:: Your goal ::
Please convert the records below into a JSON list of strings, with one string for each line and no blank lines.

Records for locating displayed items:
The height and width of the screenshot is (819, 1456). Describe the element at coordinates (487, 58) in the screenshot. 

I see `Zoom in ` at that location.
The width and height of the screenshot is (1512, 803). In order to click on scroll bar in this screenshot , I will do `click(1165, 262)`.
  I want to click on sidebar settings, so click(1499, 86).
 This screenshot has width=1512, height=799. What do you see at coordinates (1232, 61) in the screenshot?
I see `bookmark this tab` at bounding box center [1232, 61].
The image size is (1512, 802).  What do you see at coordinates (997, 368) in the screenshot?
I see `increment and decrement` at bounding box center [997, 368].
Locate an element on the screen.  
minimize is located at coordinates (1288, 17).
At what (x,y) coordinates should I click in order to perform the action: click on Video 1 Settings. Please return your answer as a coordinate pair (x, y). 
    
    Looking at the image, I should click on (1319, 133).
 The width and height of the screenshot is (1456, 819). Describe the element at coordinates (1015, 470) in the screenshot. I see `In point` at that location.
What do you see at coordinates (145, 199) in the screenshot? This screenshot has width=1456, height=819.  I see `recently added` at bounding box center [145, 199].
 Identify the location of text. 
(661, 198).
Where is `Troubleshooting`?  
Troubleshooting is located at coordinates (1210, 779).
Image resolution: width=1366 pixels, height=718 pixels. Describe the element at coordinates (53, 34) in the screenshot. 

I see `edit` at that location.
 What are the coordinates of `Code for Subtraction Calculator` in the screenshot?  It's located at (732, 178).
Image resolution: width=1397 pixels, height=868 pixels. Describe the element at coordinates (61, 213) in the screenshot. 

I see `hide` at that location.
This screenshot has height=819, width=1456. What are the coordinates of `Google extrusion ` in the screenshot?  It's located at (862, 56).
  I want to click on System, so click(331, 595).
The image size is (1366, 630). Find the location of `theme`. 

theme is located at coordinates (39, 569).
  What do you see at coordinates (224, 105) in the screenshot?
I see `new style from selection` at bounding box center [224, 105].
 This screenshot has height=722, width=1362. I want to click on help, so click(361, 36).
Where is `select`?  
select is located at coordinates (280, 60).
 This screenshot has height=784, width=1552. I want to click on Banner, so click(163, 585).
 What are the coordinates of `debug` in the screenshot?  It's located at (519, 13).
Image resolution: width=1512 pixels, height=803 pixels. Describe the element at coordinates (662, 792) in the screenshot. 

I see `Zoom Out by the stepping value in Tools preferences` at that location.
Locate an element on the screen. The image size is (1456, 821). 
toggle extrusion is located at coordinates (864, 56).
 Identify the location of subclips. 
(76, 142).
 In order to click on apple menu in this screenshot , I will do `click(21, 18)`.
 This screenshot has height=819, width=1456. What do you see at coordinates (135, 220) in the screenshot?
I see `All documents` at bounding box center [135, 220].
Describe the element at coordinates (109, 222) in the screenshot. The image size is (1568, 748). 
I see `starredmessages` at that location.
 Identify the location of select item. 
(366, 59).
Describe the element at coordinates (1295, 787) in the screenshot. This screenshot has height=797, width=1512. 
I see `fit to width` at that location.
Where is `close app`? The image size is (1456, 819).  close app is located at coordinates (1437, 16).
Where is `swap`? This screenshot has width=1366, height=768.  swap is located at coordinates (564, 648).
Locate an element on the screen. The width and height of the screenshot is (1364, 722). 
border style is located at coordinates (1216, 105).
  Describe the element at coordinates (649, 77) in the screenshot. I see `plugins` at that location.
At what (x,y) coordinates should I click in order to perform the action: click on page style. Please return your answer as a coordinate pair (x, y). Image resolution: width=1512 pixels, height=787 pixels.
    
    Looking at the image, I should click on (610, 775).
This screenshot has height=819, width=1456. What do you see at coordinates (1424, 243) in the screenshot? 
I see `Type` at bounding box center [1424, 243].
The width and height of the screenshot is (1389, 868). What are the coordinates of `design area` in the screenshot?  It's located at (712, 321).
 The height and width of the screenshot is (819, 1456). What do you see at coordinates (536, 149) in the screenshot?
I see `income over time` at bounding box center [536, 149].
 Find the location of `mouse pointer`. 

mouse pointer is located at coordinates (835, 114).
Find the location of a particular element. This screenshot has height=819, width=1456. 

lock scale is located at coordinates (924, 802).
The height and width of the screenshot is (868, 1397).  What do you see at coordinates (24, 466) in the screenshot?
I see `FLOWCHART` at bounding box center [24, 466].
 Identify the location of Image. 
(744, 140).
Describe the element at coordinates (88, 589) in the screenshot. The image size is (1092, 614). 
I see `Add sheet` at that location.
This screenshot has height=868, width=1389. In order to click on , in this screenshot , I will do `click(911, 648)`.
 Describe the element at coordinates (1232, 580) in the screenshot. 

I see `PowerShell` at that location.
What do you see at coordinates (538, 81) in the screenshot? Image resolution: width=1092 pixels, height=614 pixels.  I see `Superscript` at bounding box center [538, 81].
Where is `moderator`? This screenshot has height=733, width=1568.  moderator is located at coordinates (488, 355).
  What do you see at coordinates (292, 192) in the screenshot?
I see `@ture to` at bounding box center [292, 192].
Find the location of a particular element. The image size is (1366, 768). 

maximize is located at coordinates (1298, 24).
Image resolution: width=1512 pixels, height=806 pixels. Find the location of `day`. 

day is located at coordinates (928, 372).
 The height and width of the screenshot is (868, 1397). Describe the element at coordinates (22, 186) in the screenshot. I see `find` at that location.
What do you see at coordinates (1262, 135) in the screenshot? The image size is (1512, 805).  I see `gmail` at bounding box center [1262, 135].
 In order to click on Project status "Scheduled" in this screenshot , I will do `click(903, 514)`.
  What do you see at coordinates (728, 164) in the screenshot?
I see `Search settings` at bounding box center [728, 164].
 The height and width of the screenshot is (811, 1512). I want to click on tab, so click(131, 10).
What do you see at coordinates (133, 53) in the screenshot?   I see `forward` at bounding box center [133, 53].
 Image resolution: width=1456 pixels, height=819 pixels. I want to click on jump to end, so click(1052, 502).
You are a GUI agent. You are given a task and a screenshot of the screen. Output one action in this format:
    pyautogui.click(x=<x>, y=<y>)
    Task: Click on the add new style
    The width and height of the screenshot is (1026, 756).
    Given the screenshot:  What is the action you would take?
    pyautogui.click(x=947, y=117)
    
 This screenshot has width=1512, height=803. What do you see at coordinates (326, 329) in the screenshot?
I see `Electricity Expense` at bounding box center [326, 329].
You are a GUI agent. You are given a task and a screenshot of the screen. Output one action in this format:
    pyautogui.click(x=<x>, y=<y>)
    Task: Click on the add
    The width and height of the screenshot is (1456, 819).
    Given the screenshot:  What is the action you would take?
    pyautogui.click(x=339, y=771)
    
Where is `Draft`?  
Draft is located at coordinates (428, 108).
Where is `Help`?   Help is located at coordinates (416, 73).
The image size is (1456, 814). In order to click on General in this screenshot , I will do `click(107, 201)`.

:: Result ::
[
  "The height and width of the screenshot is (819, 1456). Describe the element at coordinates (487, 58) in the screenshot. ",
  "I see `Zoom in ` at that location.",
  "The width and height of the screenshot is (1512, 803). In order to click on scroll bar in this screenshot , I will do `click(1165, 262)`.",
  "  I want to click on sidebar settings, so click(1499, 86).",
  " This screenshot has width=1512, height=799. What do you see at coordinates (1232, 61) in the screenshot?",
  "I see `bookmark this tab` at bounding box center [1232, 61].",
  "The image size is (1512, 802).  What do you see at coordinates (997, 368) in the screenshot?",
  "I see `increment and decrement` at bounding box center [997, 368].",
  "Locate an element on the screen.  ",
  "minimize is located at coordinates (1288, 17).",
  "At what (x,y) coordinates should I click in order to perform the action: click on Video 1 Settings. Please return your answer as a coordinate pair (x, y). ",
  "    Looking at the image, I should click on (1319, 133).",
  " The width and height of the screenshot is (1456, 819). Describe the element at coordinates (1015, 470) in the screenshot. I see `In point` at that location.",
  "What do you see at coordinates (145, 199) in the screenshot? This screenshot has width=1456, height=819.  I see `recently added` at bounding box center [145, 199].",
  " Identify the location of text. ",
  "(661, 198).",
  "Where is `Troubleshooting`?  ",
  "Troubleshooting is located at coordinates (1210, 779).",
  "Image resolution: width=1366 pixels, height=718 pixels. Describe the element at coordinates (53, 34) in the screenshot. ",
  "I see `edit` at that location.",
  " What are the coordinates of `Code for Subtraction Calculator` in the screenshot?  It's located at (732, 178).",
  "Image resolution: width=1397 pixels, height=868 pixels. Describe the element at coordinates (61, 213) in the screenshot. ",
  "I see `hide` at that location.",
  "This screenshot has height=819, width=1456. What are the coordinates of `Google extrusion ` in the screenshot?  It's located at (862, 56).",
  "  I want to click on System, so click(331, 595).",
  "The image size is (1366, 630). Find the location of `theme`. ",
  "theme is located at coordinates (39, 569).",
  "  What do you see at coordinates (224, 105) in the screenshot?",
  "I see `new style from selection` at bounding box center [224, 105].",
  " This screenshot has height=722, width=1362. I want to click on help, so click(361, 36).",
  "Where is `select`?  ",
  "select is located at coordinates (280, 60).",
  " This screenshot has height=784, width=1552. I want to click on Banner, so click(163, 585).",
  " What are the coordinates of `debug` in the screenshot?  It's located at (519, 13).",
  "Image resolution: width=1512 pixels, height=803 pixels. Describe the element at coordinates (662, 792) in the screenshot. ",
  "I see `Zoom Out by the stepping value in Tools preferences` at that location.",
  "Locate an element on the screen. The image size is (1456, 821). ",
  "toggle extrusion is located at coordinates (864, 56).",
  " Identify the location of subclips. ",
  "(76, 142).",
  " In order to click on apple menu in this screenshot , I will do `click(21, 18)`.",
  " This screenshot has height=819, width=1456. What do you see at coordinates (135, 220) in the screenshot?",
  "I see `All documents` at bounding box center [135, 220].",
  "Describe the element at coordinates (109, 222) in the screenshot. The image size is (1568, 748). ",
  "I see `starredmessages` at that location.",
  " Identify the location of select item. ",
  "(366, 59).",
  "Describe the element at coordinates (1295, 787) in the screenshot. This screenshot has height=797, width=1512. ",
  "I see `fit to width` at that location.",
  "Where is `close app`? The image size is (1456, 819).  close app is located at coordinates (1437, 16).",
  "Where is `swap`? This screenshot has width=1366, height=768.  swap is located at coordinates (564, 648).",
  "Locate an element on the screen. The width and height of the screenshot is (1364, 722). ",
  "border style is located at coordinates (1216, 105).",
  "  Describe the element at coordinates (649, 77) in the screenshot. I see `plugins` at that location.",
  "At what (x,y) coordinates should I click in order to perform the action: click on page style. Please return your answer as a coordinate pair (x, y). Image resolution: width=1512 pixels, height=787 pixels.",
  "    Looking at the image, I should click on (610, 775).",
  "This screenshot has height=819, width=1456. What do you see at coordinates (1424, 243) in the screenshot? ",
  "I see `Type` at bounding box center [1424, 243].",
  "The width and height of the screenshot is (1389, 868). What are the coordinates of `design area` in the screenshot?  It's located at (712, 321).",
  " The height and width of the screenshot is (819, 1456). What do you see at coordinates (536, 149) in the screenshot?",
  "I see `income over time` at bounding box center [536, 149].",
  " Find the location of `mouse pointer`. ",
  "mouse pointer is located at coordinates (835, 114).",
  "Find the location of a particular element. This screenshot has height=819, width=1456. ",
  "lock scale is located at coordinates (924, 802).",
  "The height and width of the screenshot is (868, 1397).  What do you see at coordinates (24, 466) in the screenshot?",
  "I see `FLOWCHART` at bounding box center [24, 466].",
  " Identify the location of Image. ",
  "(744, 140).",
  "Describe the element at coordinates (88, 589) in the screenshot. The image size is (1092, 614). ",
  "I see `Add sheet` at that location.",
  "This screenshot has height=868, width=1389. In order to click on , in this screenshot , I will do `click(911, 648)`.",
  " Describe the element at coordinates (1232, 580) in the screenshot. ",
  "I see `PowerShell` at that location.",
  "What do you see at coordinates (538, 81) in the screenshot? Image resolution: width=1092 pixels, height=614 pixels.  I see `Superscript` at bounding box center [538, 81].",
  "Where is `moderator`? This screenshot has height=733, width=1568.  moderator is located at coordinates (488, 355).",
  "  What do you see at coordinates (292, 192) in the screenshot?",
  "I see `@ture to` at bounding box center [292, 192].",
  "Find the location of a particular element. The image size is (1366, 768). ",
  "maximize is located at coordinates (1298, 24).",
  "Image resolution: width=1512 pixels, height=806 pixels. Find the location of `day`. ",
  "day is located at coordinates (928, 372).",
  " The height and width of the screenshot is (868, 1397). Describe the element at coordinates (22, 186) in the screenshot. I see `find` at that location.",
  "What do you see at coordinates (1262, 135) in the screenshot? The image size is (1512, 805).  I see `gmail` at bounding box center [1262, 135].",
  " In order to click on Project status \"Scheduled\" in this screenshot , I will do `click(903, 514)`.",
  "  What do you see at coordinates (728, 164) in the screenshot?",
  "I see `Search settings` at bounding box center [728, 164].",
  " The height and width of the screenshot is (811, 1512). I want to click on tab, so click(131, 10).",
  "What do you see at coordinates (133, 53) in the screenshot?   I see `forward` at bounding box center [133, 53].",
  " Image resolution: width=1456 pixels, height=819 pixels. I want to click on jump to end, so click(1052, 502).",
  "You are a GUI agent. You are given a task and a screenshot of the screen. Output one action in this format:",
  "    pyautogui.click(x=<x>, y=<y>)",
  "    Task: Click on the add new style",
  "    The width and height of the screenshot is (1026, 756).",
  "    Given the screenshot:  What is the action you would take?",
  "    pyautogui.click(x=947, y=117)",
  " This screenshot has width=1512, height=803. What do you see at coordinates (326, 329) in the screenshot?",
  "I see `Electricity Expense` at bounding box center [326, 329].",
  "You are a GUI agent. You are given a task and a screenshot of the screen. Output one action in this format:",
  "    pyautogui.click(x=<x>, y=<y>)",
  "    Task: Click on the add",
  "    The width and height of the screenshot is (1456, 819).",
  "    Given the screenshot:  What is the action you would take?",
  "    pyautogui.click(x=339, y=771)",
  "Where is `Draft`?  ",
  "Draft is located at coordinates (428, 108).",
  "Where is `Help`?   Help is located at coordinates (416, 73).",
  "The image size is (1456, 814). In order to click on General in this screenshot , I will do `click(107, 201)`."
]